* **DATA FOR REVIEW**:

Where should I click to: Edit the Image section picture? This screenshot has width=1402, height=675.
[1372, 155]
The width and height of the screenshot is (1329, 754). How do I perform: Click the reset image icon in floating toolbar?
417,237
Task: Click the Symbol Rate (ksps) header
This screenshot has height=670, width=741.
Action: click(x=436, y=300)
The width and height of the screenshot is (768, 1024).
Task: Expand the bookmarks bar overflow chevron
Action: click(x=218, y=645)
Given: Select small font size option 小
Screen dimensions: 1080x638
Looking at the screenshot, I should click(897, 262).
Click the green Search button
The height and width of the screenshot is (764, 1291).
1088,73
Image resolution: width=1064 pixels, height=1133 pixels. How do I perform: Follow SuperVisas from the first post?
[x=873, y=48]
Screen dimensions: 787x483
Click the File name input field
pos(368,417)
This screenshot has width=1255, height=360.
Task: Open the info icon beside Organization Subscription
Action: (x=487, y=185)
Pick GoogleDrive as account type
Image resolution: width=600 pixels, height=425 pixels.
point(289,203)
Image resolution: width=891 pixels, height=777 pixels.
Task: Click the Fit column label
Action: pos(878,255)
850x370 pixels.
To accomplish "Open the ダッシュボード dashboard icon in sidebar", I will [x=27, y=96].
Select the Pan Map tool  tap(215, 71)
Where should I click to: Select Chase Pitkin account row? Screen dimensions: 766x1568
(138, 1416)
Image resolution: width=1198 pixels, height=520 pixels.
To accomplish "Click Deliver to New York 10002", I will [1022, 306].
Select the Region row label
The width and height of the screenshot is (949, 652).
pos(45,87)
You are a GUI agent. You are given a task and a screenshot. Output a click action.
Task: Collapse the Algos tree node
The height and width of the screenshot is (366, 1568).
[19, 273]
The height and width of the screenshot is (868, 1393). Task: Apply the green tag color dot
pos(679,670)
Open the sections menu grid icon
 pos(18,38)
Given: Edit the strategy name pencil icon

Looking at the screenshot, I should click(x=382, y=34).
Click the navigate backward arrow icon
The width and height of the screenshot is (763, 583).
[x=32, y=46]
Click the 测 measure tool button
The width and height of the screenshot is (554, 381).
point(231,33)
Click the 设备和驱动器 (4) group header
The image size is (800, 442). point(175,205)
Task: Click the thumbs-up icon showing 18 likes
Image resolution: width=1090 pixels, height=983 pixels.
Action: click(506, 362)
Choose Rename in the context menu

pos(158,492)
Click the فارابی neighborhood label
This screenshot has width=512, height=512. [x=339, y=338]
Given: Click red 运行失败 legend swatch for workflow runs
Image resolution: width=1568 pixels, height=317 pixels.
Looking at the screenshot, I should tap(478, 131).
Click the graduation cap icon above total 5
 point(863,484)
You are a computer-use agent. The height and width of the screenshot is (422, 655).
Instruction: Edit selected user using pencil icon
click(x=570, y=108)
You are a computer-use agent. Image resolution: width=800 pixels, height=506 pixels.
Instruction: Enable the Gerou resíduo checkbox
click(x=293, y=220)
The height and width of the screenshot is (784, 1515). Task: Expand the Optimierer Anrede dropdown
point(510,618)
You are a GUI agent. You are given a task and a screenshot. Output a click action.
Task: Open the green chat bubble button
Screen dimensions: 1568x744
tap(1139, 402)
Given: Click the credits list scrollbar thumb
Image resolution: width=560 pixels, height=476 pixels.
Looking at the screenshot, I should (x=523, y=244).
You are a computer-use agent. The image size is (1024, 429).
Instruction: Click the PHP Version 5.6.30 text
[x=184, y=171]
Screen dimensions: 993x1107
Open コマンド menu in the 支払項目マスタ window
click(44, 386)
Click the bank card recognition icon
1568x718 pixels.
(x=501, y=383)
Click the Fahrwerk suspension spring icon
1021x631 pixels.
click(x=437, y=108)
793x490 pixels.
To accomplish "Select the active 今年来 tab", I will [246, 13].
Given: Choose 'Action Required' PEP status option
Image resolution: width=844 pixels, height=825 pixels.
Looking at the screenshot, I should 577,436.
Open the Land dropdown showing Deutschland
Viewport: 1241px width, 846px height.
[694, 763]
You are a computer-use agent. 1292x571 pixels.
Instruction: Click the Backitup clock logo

* **AIM OF THE TASK**:
Only the lines holding the string "computer" are needed; copy each of them from the material above.

* **SOLUTION**:
You are a computer-use agent. The height and width of the screenshot is (422, 655).
You are a computer-use agent. Image resolution: width=800 pixels, height=506 pixels.
You are a computer-use agent. The image size is (1024, 429).
You are a computer-use agent. 1292x571 pixels.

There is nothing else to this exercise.